*Objectif de l'exercice*:
Poursuivez le témoignage sur la maladie invisible, présenté sous « Texte à lire », en reprenant juste après sa dernière phrase.

*Texte à lire*:
=-=-=-=-=
05/04/2020
-Maryline, clinique du Dauphiné, Grenoble-
2/2
A cause d'elle, de ce qu'elle m'a fait vivre, j'ai l'impression d'être fragile comme du verre qui se brise dans sa chute, mais j'ai aussi l'impression d'être sacrément solide. Solide parce qu'à chaque fois, j'en reviens. Je reviens de l'endroit froid et sombre où elle me traîne. Par je ne sais quelle force, la vie reprend le dessus. Parfois ça arrive vite, parfois j'ai l'impression que j'en mourrai quand la lumière est trop loin, qu'elle est éteinte.
C'est une double lutte. Contre la maladie, et contre les autres. Le drame des maladies invisibles c'est qu'il y a toujours ce sentiment d'imposture. Ce sentiment de ne pas être crue, de devoir prouver qu'on est malades. Faire face aux discours des gens qui n'y croient pas. "Pourquoi tu prends un traitement ? Tu sais si tu essayais le yoga..." est-ce qu'on irait dire à quelqu'un qui souffre de diabète de ne pas prendre son insuline et d'essayer le yoga ?
=-=-=-=-=
*Données recueillies*:
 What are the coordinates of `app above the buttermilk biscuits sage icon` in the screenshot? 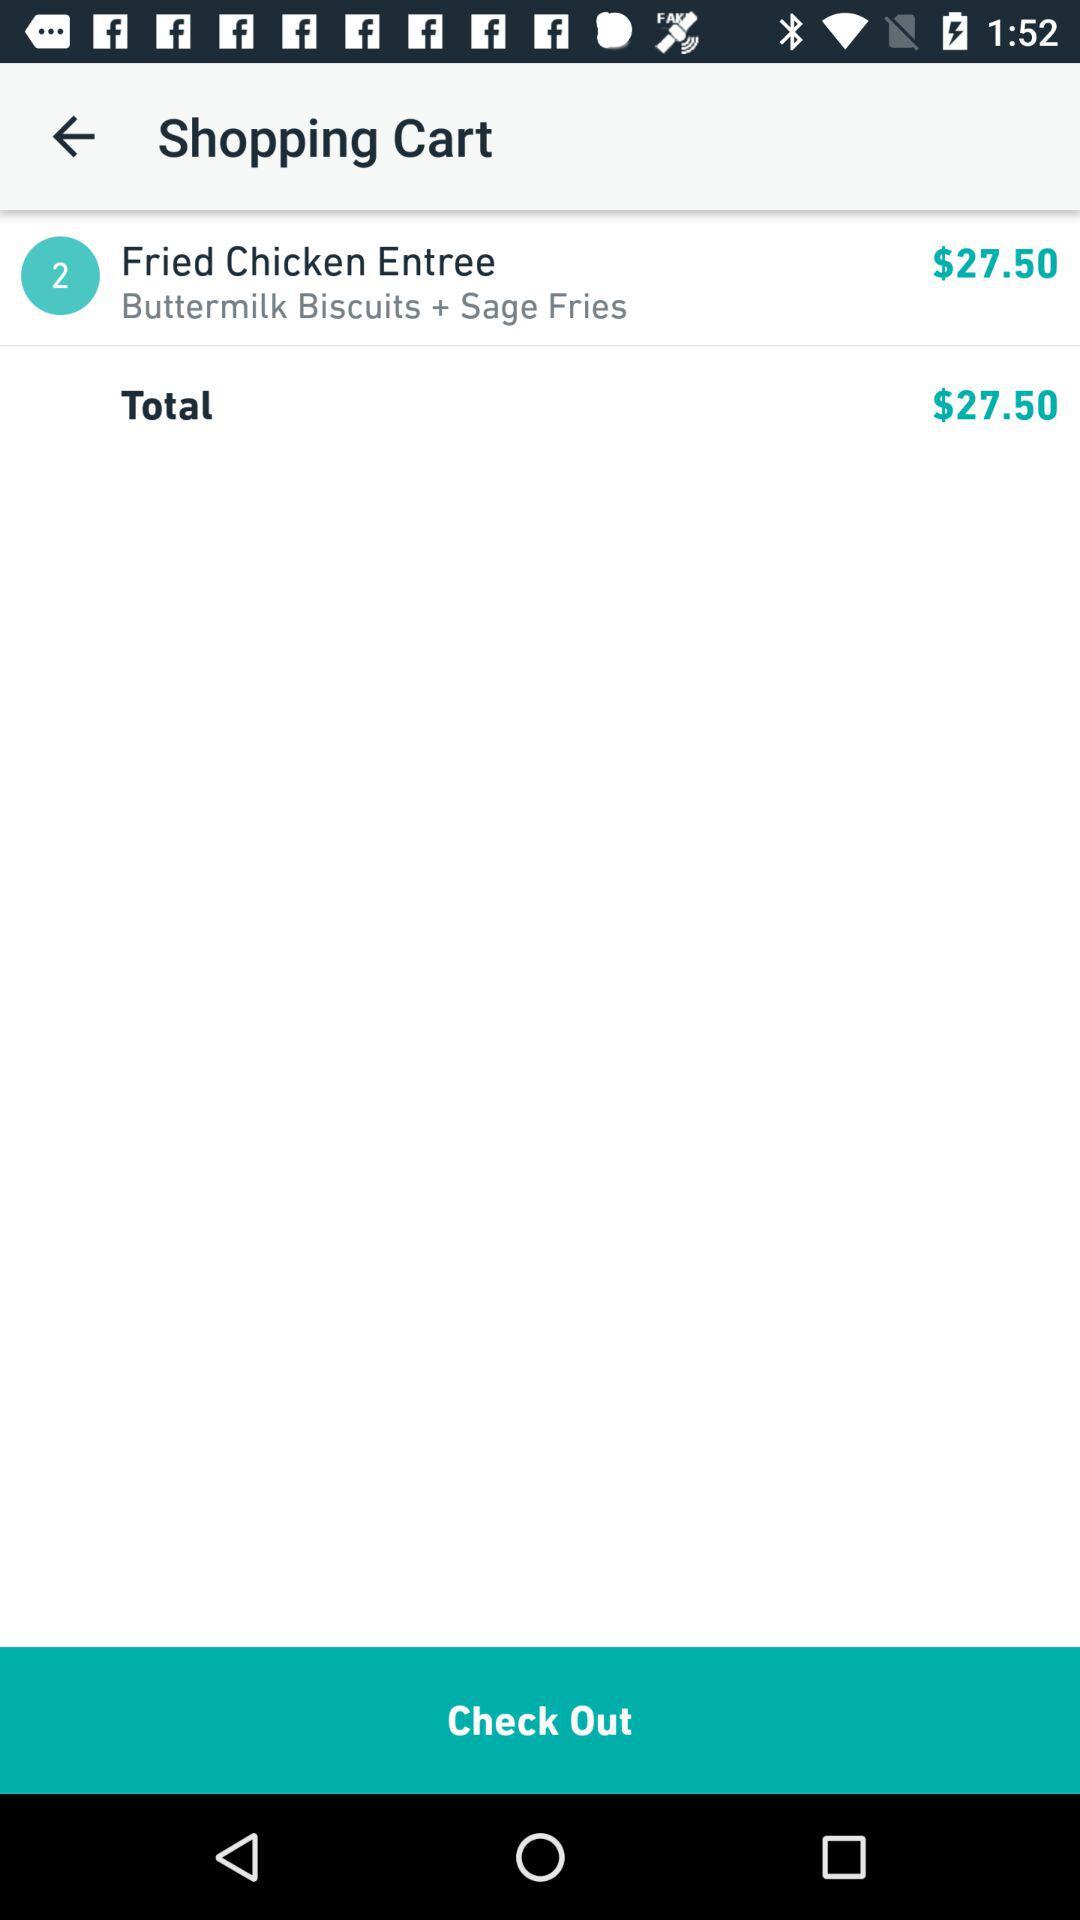 It's located at (525, 259).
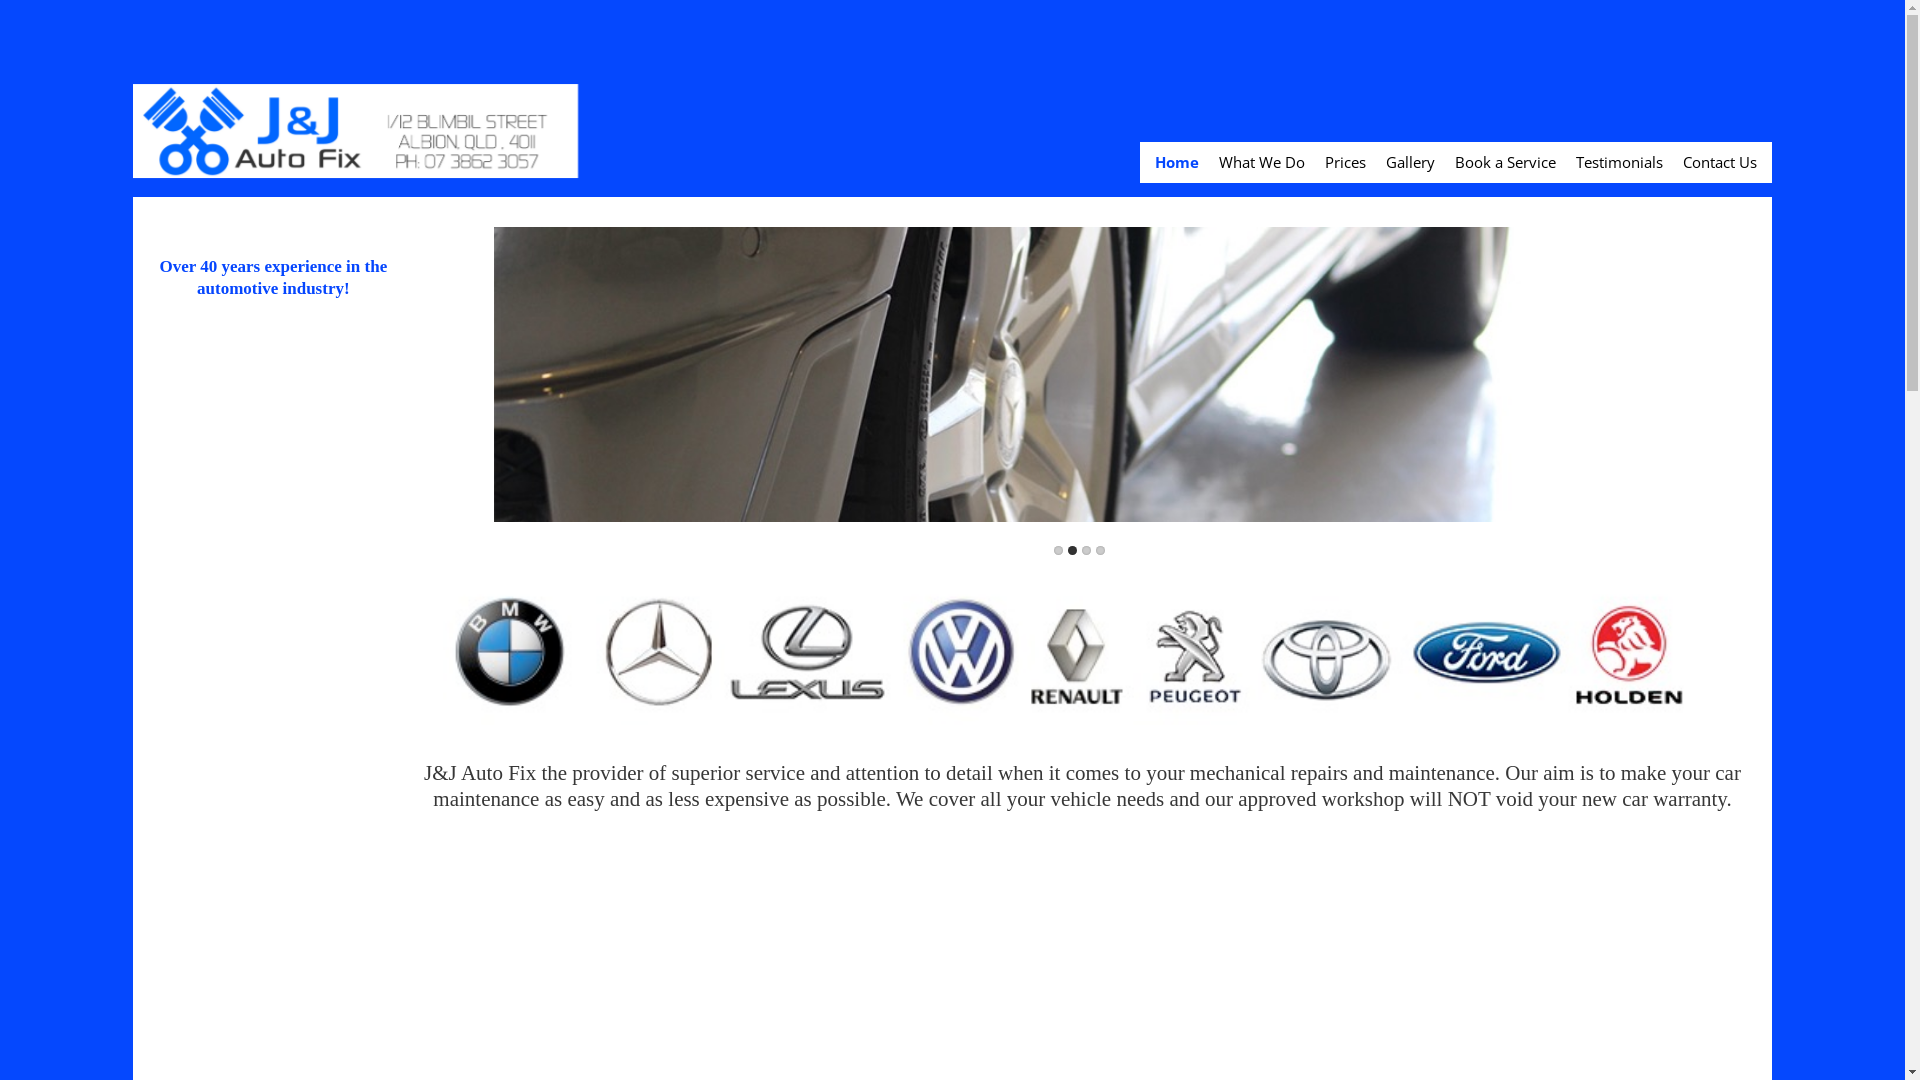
=-=-=-=-=
*Résultat de l'exercice*:
Je suis tellement en colère parfois. Parce que même moi, j'y crois pas. Je doute de moi, de la maladie. Est-ce qu'elle est vraiment là ? Est-ce que je l'invente ? Puisqu'elle est chronique, les gens pensent que parfois je suis guérie ou que je faisais semblant, que je ne faisais pas d'efforts. Et moi aussi. Moi aussi je me crois guérie des fois. Je crois que j'ai gagné la bataille. Là où je me trompe, c'est que je ne peux pas la gagner. Ni la perdre d'ailleurs. Parce qu'il ne s'agit pas de ça. C'est pas un combat qui doit se jouer, mais l'apprentissage d'une cohabitation. C'est aller par-delà la frustration et le sentiment d'injustice. C'est de me dire "elle est là, elle fait partie de moi. Maintenant, on fait quoi ?"
Je pourrais en dire, des choses, sur ma maladie. En détails, des détails magiques et dégoûtants. Mais ça demande du courage. Et pour le moment, du courage, j'en ai plus tellement.